On Fri, Sep 7, 2012 at 10:34 AM, Joshua TAYLOR <[email protected]> wrote:
> On Fri, Sep 7, 2012 at 9:08 AM, Lebling, David (US SSA)
> <[email protected]> wrote:
>> I have a suite of webservices which use OWL ontologies stored as named 
>> graphs in an SDB database. I also have a set of Java objects that provide a 
>> POJO façade over ontology class instances. These instances import many or 
>> even all of the OWL ontologies, so I have an OntDocumentManager which points 
>> to cached versions of the ontologies.
>>
>> When an ontology changes, I need to update it in the database, then re-cache 
>> it in the OntDocumentManager. During those operations (update ontology graph 
>> in database, update cached version in OntDocumentManager) I am within a 
>> try/finally block that (respectively) is a write lock or a read lock.
>>
>> So a sketch (not the full implementation) of the code for writing and 
>> reading would be:
>>
>> void update(String name, Model newModel) {
>> Model model = SDBFactory.connectNamedModel(store, name);
>> try {
>>                 model.enterCriticalSection(false); // write
>>                 model.removeAll();
>>                 model.add(newModel);
>> }
>> finally {
>>                 model.leaveCriticalSection();
>> }
>> }
>>
>> void cache(OntDocumentManager mgr, String name) {
>>                 Model model = SDBFactory.connectNamedModel(store, name);
>>                 Model cachedModel = createModel(); // this method creates an 
>> OWL_MEM model with the doc mgr as its document manager, etc.
>>                 try {
>>                                 model.enterCriticalSection(true); // read
>>                                 cachedModel.add(model);
>>                 }
>>                 finally {
>>                                 model.leaveCriticalSection();
>> }
>> mgr.addModel(name, cachedModel, true);
>> }
>>
>> What appears to happen is that these critical sections don't appear to 
>> inhibit other users (in my tests I have five) of the SDB database from 
>> modifying the stored graph. Readers of the graphs sometimes end up with 
>> empty graphs. I will sometimes end up with stored graphs that are empty, or 
>> inconsistent in some way that eventually corrupts the underlying tables in 
>> the database, requiring a complete reinitialization. I also get 
>> IllegalThreadState exceptions.
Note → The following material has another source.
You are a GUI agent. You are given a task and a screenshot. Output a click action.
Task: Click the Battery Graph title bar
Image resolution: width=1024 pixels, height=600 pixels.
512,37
Many different exceptions are thrown, with 
>> little obvious consistency.
>>
>> Is critical section only good within a JVM? Do I need to use some sort of 
>> transaction instead?
>
> The "Concurrent access to models" document [1] describes the Lock
> mechanisms that you're using now, but says that they're for the
> "multiple threads in a single JVM" and to use transactions for
> database backed models.  I haven't used SDB (or TDB), so I can't point
> you to the documentation on those systems, but I think those are what
> you need;  hopefully someone else will chime in.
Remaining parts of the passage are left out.